Iman seseorang tidak selamanya baik, terkadang naik, dan terkadang turun. Di AAI inilah tempatku untuk mengecharge kembali baterai imanku, yang rapuh ditelan kesibukan kuliah. Tugas menumpuk, Ujian, Paper dan PR adalah teman para mahasiswa. Penat selalu menumpuk di akhir pekan. Oleh karena itu, terkadang aku dan kelompokku memilih hari Jum’at sebagai hari berAAI ria.
AAI adalah keluargaku yang dapat menampung semua kegalauanku. Ketika aku sedang merindukan keluarga yang jauh di sana, ketika bermacam tugas menumpuk menjadi satu, dan ketika UK yang tak kunjung berhenti, AAI lah penawarnya. Semua keluh kesah yang membebani pundakku aku lontarkan dalam lingkaran halaqoh itu, bahkan tak jarang aku meminta saran dan memetik nasihat dari teman-teman seAAI dan dari asistenku. Setelah semua aku luapkan, hilanglah seketika gundahku. Lenyap, terbawa angin hingga ke lautan lepas.

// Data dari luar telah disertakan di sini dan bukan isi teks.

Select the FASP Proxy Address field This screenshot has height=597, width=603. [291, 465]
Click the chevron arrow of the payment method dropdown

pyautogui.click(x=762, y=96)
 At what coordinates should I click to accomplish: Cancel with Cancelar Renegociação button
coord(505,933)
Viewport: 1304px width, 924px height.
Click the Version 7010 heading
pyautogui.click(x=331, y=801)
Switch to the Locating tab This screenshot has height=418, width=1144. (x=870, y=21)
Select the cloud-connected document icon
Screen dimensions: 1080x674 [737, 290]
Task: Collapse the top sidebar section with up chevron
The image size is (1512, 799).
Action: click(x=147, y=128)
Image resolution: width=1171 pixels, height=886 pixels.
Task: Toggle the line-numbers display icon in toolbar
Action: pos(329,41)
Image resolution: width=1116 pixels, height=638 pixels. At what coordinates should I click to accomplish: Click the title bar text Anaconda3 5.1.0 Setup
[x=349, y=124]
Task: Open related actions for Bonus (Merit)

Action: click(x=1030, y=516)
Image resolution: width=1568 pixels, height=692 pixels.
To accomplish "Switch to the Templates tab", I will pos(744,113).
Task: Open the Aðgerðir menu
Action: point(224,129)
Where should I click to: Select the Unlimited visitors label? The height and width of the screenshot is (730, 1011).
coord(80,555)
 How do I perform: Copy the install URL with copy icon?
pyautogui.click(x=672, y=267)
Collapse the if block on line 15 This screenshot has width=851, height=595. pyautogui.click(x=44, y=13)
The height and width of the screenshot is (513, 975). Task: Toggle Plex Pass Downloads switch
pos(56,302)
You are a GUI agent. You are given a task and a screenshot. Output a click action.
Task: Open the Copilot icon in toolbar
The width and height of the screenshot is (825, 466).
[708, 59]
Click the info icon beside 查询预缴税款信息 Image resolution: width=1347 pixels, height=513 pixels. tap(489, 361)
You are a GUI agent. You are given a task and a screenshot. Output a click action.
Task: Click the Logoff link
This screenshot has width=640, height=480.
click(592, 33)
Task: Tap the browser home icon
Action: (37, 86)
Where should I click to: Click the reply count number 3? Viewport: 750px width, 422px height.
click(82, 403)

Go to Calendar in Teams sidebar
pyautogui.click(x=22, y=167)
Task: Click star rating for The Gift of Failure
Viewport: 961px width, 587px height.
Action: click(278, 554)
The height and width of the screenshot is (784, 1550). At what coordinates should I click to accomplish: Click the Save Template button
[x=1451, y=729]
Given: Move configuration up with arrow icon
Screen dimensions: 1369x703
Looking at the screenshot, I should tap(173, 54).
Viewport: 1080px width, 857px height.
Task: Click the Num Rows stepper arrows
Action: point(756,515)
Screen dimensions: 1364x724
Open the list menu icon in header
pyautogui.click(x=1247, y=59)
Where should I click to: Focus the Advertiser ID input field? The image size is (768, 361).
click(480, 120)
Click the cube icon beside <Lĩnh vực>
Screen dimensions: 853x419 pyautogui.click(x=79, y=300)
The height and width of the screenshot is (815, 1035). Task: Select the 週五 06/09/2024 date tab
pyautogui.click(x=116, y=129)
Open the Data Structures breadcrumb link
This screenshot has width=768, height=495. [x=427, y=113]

Tak jarang juga aku menitikkan air mata ketika sedang mengeluarkan segala unek-unekku. Semua temanku hanyut mendengarkan, dan secara bergantian pula mereka dengan senang hati memberiku nasihat. Aku menyadari bahwa aku adalah seorang wanita yang rohaninya sedang kering, membutuhkan tetesan embun untuk tetap selalu membasahinya. Dan saat inilah waktu yang tepat untuk menata hati, memperbaiki diri, dan berusaha terus memayungi hati dengan puisiNya dan sunnah RasulNya. Jangan hanya menjadi bidadari dunia, namun jadilah bidadari SurgaNya. Dan Allah telah mengikatkan hati-hati hambaNya yang dikehendakiNya dalam lingkaran halaqoh ini. Semoga hati-hati kita akan selalu dekat kepadaNya ya Ukhtifillah, semoga hati ini selalu merinduiNya, dan puisiNya selalu kita lantunkan sepanjang massa. Memang benar, teruntuk yang saling merindu dan mencinta karena Dzat-Nya. Semoga Allah senantiasa menyatukan hati-hati kita dalam buaian indah Ukhuwahnya.